Queste difficoltà nell’ambiente lavorativo sono conseguenza del ruolo femminile all’interno del suo ambito familiare, che la discredita agli occhi del datore di lavoro. La donna è spesso costretta, di fatto, ad avere due occupazioni: quella ufficiale e quella di cura della famiglia. In particolare, negli schemi imposti dalla società capitalista, è la donna che deve occuparsi quasi interamente delle questioni di assistenza familiare e di cura domestica: non è un caso che, nelle coppie con figli, quasi una donna su due sia ufficialmente disoccupata a fronte di una quasi piena occupazione maschile.
Inoltre, la stessa condizione biologica della donna comporta prevaricazioni e negazioni di diritti, con i frequenti casi di mobbing, ma anche con gli episodi di dimissioni in bianco: in questo modo si lede tanto il diritto al lavoro della donna quanto le tutela della gravidanza.
Un ruolo sociale della donna subalterno anche e soprattutto a causa del ruolo storico della cultura religiosa cattolica, di cui le gerarchie vaticane sono tutrici autorevoli e le cui responsabilità in questioni di repressione sessuale sono troppo spesso tangibili.

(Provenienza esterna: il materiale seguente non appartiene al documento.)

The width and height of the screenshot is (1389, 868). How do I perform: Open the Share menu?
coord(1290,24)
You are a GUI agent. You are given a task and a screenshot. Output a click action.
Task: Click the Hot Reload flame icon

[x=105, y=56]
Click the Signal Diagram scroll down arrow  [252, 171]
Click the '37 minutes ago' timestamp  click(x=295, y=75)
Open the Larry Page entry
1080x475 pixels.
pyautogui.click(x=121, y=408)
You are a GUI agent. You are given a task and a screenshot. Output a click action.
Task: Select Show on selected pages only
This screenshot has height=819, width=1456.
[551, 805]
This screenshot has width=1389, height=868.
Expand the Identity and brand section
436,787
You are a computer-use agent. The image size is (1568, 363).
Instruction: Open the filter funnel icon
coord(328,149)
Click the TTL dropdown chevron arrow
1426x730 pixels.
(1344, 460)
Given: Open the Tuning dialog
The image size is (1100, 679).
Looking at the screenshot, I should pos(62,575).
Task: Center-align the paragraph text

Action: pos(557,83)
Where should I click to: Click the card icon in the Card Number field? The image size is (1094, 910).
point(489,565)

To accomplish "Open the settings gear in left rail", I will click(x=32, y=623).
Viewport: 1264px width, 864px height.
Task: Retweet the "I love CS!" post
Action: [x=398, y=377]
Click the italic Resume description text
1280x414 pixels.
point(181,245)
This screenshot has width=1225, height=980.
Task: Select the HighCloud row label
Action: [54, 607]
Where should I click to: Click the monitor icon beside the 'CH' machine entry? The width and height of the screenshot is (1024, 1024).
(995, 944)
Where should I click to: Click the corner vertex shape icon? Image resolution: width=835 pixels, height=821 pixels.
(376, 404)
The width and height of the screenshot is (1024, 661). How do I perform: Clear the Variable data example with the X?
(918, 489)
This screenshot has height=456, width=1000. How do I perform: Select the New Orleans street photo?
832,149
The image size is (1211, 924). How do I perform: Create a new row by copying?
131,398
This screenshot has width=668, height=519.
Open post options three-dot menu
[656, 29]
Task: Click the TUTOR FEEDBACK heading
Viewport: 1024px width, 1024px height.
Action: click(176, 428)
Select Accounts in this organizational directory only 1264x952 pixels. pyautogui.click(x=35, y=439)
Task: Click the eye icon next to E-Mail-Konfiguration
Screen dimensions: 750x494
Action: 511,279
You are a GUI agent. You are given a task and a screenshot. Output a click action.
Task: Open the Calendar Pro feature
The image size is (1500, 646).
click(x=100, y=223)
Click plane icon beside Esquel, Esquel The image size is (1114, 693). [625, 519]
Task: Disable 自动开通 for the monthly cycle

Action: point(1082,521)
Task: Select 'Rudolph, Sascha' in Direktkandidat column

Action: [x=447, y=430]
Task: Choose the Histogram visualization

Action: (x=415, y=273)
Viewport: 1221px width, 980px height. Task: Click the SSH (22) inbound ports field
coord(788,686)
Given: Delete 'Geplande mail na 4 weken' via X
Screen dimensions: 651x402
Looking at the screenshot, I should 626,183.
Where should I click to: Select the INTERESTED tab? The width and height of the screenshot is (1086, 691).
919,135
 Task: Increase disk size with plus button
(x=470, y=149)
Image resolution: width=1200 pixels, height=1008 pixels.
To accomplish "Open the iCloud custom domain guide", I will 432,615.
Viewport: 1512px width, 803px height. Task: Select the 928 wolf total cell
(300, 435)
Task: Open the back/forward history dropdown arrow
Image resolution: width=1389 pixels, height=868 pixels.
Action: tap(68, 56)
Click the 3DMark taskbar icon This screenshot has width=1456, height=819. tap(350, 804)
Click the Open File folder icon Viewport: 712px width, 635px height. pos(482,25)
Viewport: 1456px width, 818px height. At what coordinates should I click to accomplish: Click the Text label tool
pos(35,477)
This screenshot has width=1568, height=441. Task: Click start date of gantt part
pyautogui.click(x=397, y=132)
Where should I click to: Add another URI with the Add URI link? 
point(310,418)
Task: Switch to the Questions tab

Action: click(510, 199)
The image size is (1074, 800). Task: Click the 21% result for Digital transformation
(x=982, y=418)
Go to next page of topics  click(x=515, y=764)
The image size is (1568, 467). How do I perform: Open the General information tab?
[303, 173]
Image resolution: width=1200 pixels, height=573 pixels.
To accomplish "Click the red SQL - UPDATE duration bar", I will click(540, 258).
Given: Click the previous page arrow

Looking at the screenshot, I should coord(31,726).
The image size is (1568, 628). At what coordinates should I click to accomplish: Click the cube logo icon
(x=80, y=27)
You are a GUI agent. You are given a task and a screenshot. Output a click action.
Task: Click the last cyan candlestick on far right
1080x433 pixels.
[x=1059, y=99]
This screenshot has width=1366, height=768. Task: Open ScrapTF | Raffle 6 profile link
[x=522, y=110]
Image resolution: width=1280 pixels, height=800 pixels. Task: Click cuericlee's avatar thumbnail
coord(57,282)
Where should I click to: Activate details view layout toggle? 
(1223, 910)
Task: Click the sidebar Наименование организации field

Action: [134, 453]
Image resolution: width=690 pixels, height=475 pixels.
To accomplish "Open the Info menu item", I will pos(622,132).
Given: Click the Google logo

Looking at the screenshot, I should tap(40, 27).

La più violenta conseguenza del ruolo sociale della donna e della sua “inferiorità fisica” è il fenomeno del femminicidio. Questo stesso termine è spesso al centro di discussioni teoriche da parte dei media borghesi che inculcano dubbi riguardo la sua legittimità. È pratica diffusa cercare di sostituirlo con termini come “delitto passionale”, più consoni a una rubrica di gossip e cronaca nera, ma che altro non sono che tentativi di negarne la valenza politica. Il Partito della Rifondazione Comunista, deve farsi promotore di una visione di classe del fenomeno. Considerata la condizione di emarginazione della donna nella nostra società, che si riflette anche nella impossibilità materiale e temporale di dedicarsi all’attività politica, il nostro Partito non deve dare risposte formali, tipiche dell’ideologia liberale e che risultano spesso inefficaci, come le quote rosa Occorre coinvolgere tutto il corpo militante per creare le condizioni di una effettiva partecipazione delle compagne e di una reale assunzione del loro punto di vista, a partire dai circoli, modificando le stesse modalità dell’attività politica..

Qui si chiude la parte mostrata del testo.